I'm dredging up this old chestnut because I just caught an article in
Scientific American (March 2006 pp. 74-81) which is related to the idea of complexity versus useful logical theory. The article entitled
The Limits of Reason was written by Gregory Chaitin, the pioneer of algorithmic information theory.
Summarizing the article--Gottfried W. Leibniz made the observation in his 1686 essay,
Discourse on Metaphysics, that a theory has to have an quality of simplicity, otherwise it does not explain anything. If you allow theories and laws unlimited complexity, then you can devise a theory to explain any random set of data; but that theory is essentially meaningless.
The algorithmic information theorists have quantified this concept of complexity versus theory.
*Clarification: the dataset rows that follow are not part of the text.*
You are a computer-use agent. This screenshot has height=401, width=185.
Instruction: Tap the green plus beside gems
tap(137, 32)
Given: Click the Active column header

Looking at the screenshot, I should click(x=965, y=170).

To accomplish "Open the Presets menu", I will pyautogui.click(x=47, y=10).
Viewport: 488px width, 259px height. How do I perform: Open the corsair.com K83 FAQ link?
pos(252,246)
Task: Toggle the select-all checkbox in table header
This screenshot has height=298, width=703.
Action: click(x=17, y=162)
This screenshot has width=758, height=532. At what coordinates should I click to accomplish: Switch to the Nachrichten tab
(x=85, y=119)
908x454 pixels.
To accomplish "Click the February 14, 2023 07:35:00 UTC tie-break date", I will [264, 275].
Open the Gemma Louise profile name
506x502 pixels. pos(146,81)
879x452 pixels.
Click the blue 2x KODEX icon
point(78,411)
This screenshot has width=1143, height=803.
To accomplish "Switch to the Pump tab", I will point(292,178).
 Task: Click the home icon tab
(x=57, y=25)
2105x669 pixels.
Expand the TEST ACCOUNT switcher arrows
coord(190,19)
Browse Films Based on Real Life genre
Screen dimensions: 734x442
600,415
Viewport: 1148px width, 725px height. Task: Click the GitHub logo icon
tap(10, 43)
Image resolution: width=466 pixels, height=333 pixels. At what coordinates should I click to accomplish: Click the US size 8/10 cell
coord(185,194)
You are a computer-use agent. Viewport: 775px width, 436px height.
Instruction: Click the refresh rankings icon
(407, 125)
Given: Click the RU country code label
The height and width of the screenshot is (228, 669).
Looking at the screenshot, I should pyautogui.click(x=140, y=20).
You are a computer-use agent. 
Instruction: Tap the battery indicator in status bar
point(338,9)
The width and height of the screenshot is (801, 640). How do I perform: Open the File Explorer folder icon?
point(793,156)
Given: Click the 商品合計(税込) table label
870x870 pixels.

In essence, they state that for a theory to have any teeth, it must be simpler than the data it explains.
So how does this all relate to a sudoku puzzle and our proposed "logical methods"? Well, say you have a theory which allows you to eliminate a particular candidate in a particular cell. For most cases, your "theory" consists of all of the candidates that you needed to make your deduction. On the other hand, your "data" is the number of candidates you need to consider if you happened to randomly assume that the candidate you eliminated was true and then followed things along until the puzzle crashes. If your number of theory candidates is less than your number of data candidates, then you have the makings of a viable theory or logical method.
Take as an example, the naked pair in the following row...
- Code: Select all
12 12 13 34 45 56 7 8 9
The naked 12-pair uses precisely four "theory" candidates to eliminate any other 1's and 2's in the row, in this case, the 1 in the third cell. Now if we assume the third cell is a 1, that is one candidate of data. That eliminates the 1's from the first two cells (3 candidates of data so far). That leaves only a 2 in both those cells for a total of 5 data candidates involved in the crash. The theory is smaller than the data, thus making it useful.
What this is saying, in essence, is that a useful theory must provide some "action at a distance." One apparently necessary requirement for a sudoku method to be less complex than the data it explains is for the deduction to apply to a candidate which is
not a part of the method/theory/pattern.